::: Extrait retenu :::

Une conclusion provisoire semble s’imposer : les Etats ne vont pas disparaître et les blocages à de nouveaux développements de l’ordre automatique européen vont se multiplier : pas d’union bancaire protégeant les banques des pays en difficultés, pas d’union des marchés de capitaux assurant une diversification protectrice des actifs financiers de tous les pays… et bien sûr pas de budget fédéral. De quoi augmenter encore les hétérogénéités et en conséquence les risques de stratégies centrifuges de plus en plus visibles. Déjà la Grèce est dans un courant centrifuge avec l’aide de la Chine ou Israël. Au-delà, l’initiative des « pays des trois mers » révèle à quel point un libre marché de l’énergie en Europe est dépassé par des objectifs stratégiques touchant tout l’est de l’Europe dans le cadre d’une compétition russo-américaine. Il serait possible de multiplier les exemples.
Plus grave est sans doute, dans ce contexte, les effets d’un retour au bilatéralisme dans le cadre de la guerre commerciale entre la Chine et les Etats-Unis. L’Accord dit de « phase 1 » entre les deux pays est bien le grand retour des ordres organisés avec l’idée forte d’un commerce administré par des Etats souverains , selon une logique que l’on croyait oubliée. Dans ce cadre, on sait que les 200 milliards de dollars d’importations chinoises supplémentaires sont administrativement et autoritairement réparties sur une multitude de branches. Sans entrer dans le détail, 8 secteurs industriels sont listés et correspondent à des produits américains dont la Chine a besoin... et qui ne seront plus achetés sur les marchés européens. Des marchés déjà agités par la logique de forces centrifuges. De fait, la fin possible du multilatéralisme correspond aussi au dégonflement potentiel de l’ordre automatique comme outil de base de la construction européenne.
Le chemin choisi dans la construction européenne n’était pas le bon. Existe-il une possibilité de reconstruire en faisant table rase des outils jusqu’ici tant valorisés ? Nous n’avons évidemment pas de réponse. Par contre les réflexions menées dans cette triple note révèlent que les bavardages continus sur une « nécessaire transformation de l’Europe » ou son « approfondissement » doivent prendre conscience du poids colossal du chantier. Un chantier qui passe évidemment par le repositionnement radical d'une finance, tireuse des ficelles qui agitent les pantins dans l'ordre automatique, et ordre dont la construction lui est largement imputable.
Au delà, les conséquences de la crise sanitaire actuelle -avec notamment le dé-tricotage potentiel des chaines de la valeur, et le début de prise de conscience que l'ordre automatique à l'échelle planétaire, était d'une extrême fragilité, peuvent accélérer la mise en route du dit chantier. On voit mal en effet une Allemagne qui risque d'être violemment prise dans une dépression, ne pas être contrainte par un changement de paradigme. Mais là encore cela passe par un repositionnement de la finance et d'abord du regard que le personnel politico- administratif porte sur elle.

::: Données :::

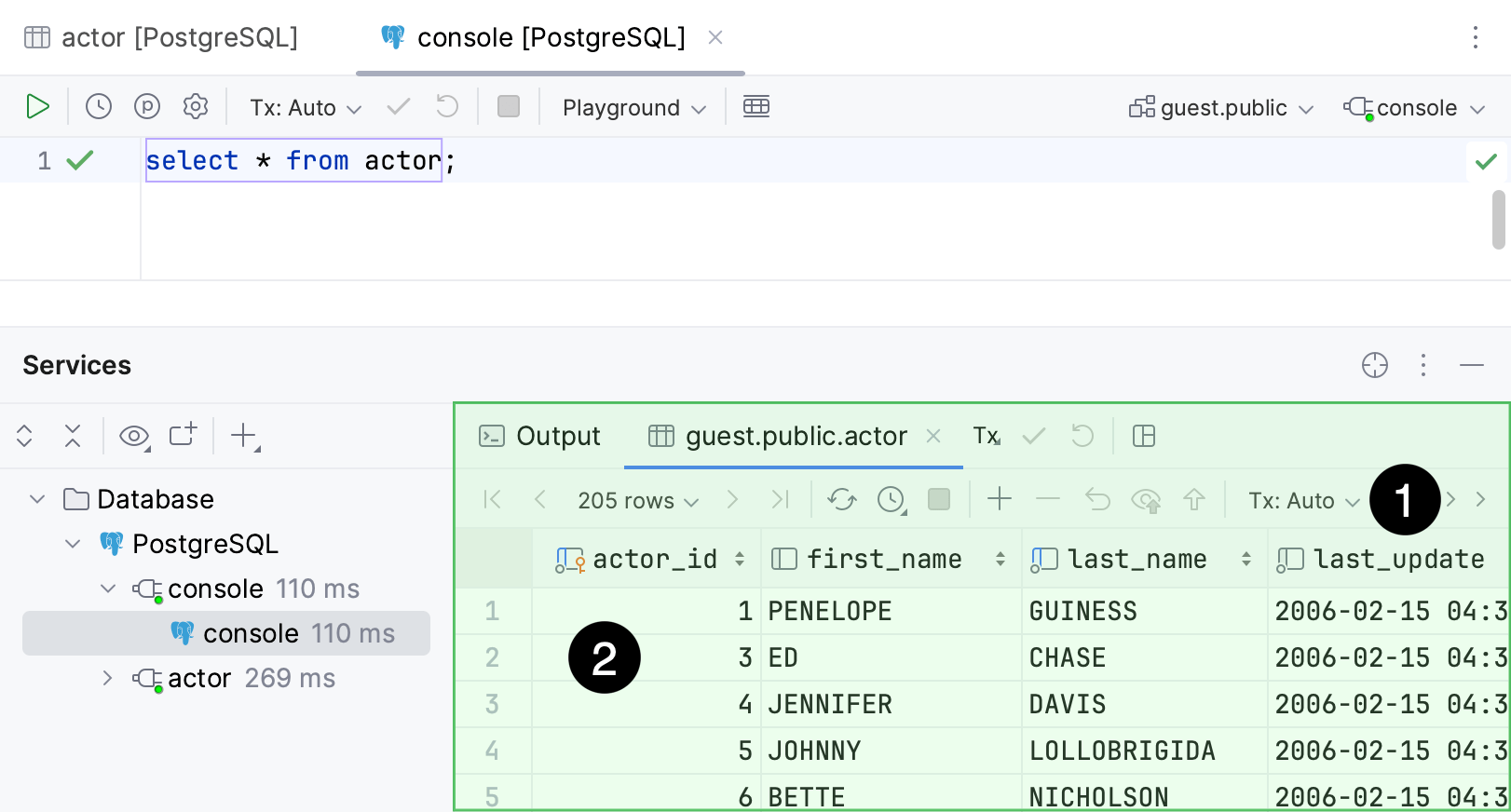The image size is (1511, 812).
Task: Click the add service plus icon
Action: 244,436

:::

■ Liste des tâches ■
1. Recopiez tout le passage de l'extrait sur la construction européenne allant de « Une conclusion provisoire » jusqu'à « multiplier les exemples. », en remplaçant « budget fédéral » par « budget commun ».
2. D'après l'extrait sur la construction européenne, à quel montant s'élèvent les importations chinoises supplémentaires dans le cadre de l'Accord dit de « phase 1 » ?

■ Corrigé des exercices ■
1.
Une conclusion provisoire semble s’imposer : les Etats ne vont pas disparaître et les blocages à de nouveaux développements de l’ordre automatique européen vont se multiplier : pas d’union bancaire protégeant les banques des pays en difficultés, pas d’union des marchés de capitaux assurant une diversification protectrice des actifs financiers de tous les pays… et bien sûr pas de budget commun. De quoi augmenter encore les hétérogénéités et en conséquence les risques de stratégies centrifuges de plus en plus visibles. Déjà la Grèce est dans un courant centrifuge avec l’aide de la Chine ou Israël. Au-delà, l’initiative des « pays des trois mers » révèle à quel point un libre marché de l’énergie en Europe est dépassé par des objectifs stratégiques touchant tout l’est de l’Europe dans le cadre d’une compétition russo-américaine. Il serait possible de multiplier les exemples.

2. 200 milliards de dollars.